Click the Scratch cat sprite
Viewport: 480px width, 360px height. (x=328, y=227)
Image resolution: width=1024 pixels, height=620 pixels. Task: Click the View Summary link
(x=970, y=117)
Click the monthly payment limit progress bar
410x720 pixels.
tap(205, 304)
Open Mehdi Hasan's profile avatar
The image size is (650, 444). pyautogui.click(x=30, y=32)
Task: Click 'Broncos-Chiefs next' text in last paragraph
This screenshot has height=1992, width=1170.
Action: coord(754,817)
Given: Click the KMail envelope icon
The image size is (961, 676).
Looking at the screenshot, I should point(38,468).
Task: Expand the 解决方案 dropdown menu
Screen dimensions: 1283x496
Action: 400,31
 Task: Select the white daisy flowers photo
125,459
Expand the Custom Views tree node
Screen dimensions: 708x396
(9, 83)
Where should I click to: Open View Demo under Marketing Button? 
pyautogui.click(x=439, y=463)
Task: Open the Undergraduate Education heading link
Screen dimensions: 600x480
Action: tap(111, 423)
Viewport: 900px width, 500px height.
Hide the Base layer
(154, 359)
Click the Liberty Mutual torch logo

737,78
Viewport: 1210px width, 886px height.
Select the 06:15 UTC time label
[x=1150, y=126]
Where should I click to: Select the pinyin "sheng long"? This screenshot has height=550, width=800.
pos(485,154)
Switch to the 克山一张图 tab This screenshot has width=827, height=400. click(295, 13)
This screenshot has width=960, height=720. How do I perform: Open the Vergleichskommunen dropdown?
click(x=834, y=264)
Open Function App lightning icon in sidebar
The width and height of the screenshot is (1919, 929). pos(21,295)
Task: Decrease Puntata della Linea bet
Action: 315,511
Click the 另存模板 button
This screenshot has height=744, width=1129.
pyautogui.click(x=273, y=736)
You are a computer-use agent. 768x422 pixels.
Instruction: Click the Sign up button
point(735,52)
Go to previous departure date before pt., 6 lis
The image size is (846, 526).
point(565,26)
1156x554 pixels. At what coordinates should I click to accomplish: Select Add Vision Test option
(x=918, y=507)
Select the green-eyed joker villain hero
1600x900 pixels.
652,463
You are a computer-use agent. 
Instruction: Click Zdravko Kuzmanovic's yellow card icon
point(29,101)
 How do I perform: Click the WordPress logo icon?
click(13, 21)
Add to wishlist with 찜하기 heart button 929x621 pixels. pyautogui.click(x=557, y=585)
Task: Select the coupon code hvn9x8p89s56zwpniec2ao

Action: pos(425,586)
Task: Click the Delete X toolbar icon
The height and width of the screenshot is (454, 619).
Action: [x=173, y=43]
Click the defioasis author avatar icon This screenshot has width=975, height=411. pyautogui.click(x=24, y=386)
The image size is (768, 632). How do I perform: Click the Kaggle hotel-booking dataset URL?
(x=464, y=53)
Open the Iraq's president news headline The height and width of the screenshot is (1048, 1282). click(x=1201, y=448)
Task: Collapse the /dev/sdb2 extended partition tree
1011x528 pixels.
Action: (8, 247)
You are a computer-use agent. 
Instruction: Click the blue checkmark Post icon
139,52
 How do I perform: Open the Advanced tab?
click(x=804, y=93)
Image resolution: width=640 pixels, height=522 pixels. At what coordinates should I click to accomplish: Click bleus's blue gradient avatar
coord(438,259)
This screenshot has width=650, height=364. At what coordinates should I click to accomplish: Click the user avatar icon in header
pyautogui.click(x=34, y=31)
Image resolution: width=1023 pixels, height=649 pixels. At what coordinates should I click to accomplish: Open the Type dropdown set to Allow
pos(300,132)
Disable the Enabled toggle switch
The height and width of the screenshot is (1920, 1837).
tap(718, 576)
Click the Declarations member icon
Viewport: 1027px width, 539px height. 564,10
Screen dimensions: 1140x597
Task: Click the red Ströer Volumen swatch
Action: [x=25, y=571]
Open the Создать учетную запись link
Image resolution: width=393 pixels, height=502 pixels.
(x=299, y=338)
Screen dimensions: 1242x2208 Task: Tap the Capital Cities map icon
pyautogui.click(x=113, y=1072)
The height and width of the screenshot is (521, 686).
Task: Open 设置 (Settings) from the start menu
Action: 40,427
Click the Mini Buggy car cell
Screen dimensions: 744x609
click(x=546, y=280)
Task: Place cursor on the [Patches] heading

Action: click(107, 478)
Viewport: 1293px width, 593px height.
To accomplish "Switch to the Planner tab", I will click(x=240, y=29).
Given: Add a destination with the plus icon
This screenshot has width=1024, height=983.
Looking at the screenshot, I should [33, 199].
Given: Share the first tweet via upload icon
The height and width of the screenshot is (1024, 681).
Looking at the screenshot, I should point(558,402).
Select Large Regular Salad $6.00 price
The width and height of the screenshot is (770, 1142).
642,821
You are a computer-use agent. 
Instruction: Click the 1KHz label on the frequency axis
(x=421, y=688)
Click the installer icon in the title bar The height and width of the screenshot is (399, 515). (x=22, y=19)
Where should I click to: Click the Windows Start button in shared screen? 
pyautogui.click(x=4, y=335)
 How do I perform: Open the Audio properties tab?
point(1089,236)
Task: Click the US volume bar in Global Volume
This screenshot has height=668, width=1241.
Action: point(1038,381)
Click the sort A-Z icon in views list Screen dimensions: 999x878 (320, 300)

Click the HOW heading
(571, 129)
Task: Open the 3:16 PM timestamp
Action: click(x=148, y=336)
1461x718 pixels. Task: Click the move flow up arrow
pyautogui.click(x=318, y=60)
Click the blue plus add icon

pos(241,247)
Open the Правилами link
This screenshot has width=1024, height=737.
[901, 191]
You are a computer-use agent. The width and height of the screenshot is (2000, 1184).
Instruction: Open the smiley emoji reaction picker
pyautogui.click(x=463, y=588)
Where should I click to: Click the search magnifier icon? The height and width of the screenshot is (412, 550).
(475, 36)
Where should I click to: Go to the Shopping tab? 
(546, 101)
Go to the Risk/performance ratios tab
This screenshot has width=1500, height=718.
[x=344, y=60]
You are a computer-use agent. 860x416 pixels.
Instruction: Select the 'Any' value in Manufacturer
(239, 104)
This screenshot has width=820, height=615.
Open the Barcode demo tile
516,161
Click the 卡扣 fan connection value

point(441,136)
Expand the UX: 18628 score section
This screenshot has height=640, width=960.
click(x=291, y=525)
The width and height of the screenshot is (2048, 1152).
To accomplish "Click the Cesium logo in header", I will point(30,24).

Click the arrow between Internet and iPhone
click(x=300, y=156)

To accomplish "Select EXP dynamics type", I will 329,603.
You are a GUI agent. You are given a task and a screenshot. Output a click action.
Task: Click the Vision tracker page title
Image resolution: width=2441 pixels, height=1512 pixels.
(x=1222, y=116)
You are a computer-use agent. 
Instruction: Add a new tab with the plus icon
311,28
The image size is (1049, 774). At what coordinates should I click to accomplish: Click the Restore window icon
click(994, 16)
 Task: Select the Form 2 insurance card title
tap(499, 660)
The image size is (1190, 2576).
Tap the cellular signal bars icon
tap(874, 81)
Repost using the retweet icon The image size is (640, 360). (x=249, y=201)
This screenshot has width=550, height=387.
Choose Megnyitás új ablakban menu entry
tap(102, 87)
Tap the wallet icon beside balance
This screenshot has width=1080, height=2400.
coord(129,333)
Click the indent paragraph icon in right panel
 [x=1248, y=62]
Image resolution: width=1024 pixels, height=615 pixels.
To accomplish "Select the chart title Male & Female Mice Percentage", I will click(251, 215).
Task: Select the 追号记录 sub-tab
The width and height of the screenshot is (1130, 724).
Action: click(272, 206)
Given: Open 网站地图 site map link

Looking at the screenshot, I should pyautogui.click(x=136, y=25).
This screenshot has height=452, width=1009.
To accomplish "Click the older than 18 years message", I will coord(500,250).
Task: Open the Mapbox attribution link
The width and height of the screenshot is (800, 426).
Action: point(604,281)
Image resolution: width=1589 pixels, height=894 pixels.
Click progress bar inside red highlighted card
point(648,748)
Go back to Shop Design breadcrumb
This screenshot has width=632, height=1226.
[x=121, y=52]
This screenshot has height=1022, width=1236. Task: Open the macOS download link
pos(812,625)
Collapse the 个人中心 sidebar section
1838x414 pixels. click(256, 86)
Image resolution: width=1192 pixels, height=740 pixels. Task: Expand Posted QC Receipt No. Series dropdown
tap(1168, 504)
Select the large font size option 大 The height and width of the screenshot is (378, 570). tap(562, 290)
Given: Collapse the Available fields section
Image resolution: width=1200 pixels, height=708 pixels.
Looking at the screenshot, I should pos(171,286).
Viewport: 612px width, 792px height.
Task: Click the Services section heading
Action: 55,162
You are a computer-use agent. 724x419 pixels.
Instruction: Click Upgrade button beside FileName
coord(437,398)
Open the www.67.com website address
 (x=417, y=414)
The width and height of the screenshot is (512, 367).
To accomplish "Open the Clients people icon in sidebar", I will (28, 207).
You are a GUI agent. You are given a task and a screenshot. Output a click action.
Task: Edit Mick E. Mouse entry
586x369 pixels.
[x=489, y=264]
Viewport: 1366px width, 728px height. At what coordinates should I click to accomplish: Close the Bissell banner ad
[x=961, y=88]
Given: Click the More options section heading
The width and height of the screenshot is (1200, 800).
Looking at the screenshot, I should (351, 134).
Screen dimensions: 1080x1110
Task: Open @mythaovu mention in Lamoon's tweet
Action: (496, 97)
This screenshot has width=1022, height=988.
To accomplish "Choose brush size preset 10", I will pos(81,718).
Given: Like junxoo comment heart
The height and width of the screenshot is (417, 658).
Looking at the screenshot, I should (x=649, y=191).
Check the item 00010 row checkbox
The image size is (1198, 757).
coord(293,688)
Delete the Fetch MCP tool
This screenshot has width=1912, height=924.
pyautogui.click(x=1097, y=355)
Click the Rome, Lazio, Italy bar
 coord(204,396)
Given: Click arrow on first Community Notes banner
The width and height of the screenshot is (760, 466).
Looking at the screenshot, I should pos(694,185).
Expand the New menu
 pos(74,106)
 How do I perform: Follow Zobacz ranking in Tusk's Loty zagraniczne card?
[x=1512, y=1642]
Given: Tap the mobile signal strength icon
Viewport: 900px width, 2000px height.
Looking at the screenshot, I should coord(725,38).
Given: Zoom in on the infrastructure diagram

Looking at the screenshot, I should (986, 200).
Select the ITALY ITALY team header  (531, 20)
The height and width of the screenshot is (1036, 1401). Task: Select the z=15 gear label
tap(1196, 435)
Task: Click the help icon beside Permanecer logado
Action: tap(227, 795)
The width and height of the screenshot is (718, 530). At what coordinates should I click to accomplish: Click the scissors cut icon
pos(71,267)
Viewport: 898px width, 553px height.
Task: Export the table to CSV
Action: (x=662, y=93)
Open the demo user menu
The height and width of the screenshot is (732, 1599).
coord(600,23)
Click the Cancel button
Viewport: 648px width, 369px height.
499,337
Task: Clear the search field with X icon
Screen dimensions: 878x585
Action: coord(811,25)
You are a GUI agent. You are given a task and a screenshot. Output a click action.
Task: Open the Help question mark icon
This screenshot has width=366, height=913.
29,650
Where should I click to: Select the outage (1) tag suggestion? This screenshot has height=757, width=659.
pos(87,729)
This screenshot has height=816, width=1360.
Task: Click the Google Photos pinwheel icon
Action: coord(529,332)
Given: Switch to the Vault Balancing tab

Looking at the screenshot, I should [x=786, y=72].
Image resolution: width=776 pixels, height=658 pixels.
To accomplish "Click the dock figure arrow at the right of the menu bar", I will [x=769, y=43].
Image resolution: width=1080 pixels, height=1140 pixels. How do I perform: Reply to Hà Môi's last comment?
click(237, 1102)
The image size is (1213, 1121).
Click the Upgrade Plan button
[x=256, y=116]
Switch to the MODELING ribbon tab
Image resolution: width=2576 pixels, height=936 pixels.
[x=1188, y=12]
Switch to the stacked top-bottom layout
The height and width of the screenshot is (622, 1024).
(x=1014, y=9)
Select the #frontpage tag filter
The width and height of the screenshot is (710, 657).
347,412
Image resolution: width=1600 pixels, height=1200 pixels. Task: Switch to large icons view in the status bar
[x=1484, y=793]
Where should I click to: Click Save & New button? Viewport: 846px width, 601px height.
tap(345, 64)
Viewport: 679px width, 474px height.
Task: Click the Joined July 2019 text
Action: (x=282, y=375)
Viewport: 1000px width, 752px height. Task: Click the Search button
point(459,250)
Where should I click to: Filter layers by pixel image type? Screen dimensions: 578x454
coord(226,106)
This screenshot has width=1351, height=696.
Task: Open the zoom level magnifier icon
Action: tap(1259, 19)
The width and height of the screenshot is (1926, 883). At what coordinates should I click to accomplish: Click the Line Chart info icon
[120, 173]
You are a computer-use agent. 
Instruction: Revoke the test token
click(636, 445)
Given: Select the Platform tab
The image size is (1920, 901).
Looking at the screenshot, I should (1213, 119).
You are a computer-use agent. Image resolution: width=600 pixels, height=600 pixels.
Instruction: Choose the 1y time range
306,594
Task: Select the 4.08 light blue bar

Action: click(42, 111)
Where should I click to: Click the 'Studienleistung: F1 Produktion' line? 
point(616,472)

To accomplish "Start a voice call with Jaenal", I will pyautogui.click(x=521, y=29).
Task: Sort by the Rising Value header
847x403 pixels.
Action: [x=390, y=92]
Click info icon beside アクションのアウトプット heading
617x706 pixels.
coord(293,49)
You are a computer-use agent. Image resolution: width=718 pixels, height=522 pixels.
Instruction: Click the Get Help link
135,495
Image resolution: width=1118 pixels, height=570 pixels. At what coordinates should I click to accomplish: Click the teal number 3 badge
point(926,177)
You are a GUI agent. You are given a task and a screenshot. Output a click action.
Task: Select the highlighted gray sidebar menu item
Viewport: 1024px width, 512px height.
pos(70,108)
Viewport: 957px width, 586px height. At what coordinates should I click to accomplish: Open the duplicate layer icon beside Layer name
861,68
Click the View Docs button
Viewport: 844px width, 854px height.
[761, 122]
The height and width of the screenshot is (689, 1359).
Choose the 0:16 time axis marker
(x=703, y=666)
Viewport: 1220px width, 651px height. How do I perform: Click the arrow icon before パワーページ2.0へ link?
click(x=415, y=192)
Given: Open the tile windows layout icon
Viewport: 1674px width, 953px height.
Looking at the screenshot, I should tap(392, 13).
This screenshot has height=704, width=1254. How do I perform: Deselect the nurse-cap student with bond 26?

■ ■ ■ ■

What you are asked to do :: Find the string "first" in the records, then copy each line where it occurs.

Your response ::
Given: Share the first tweet via upload icon
Given: Click arrow on first Community Notes banner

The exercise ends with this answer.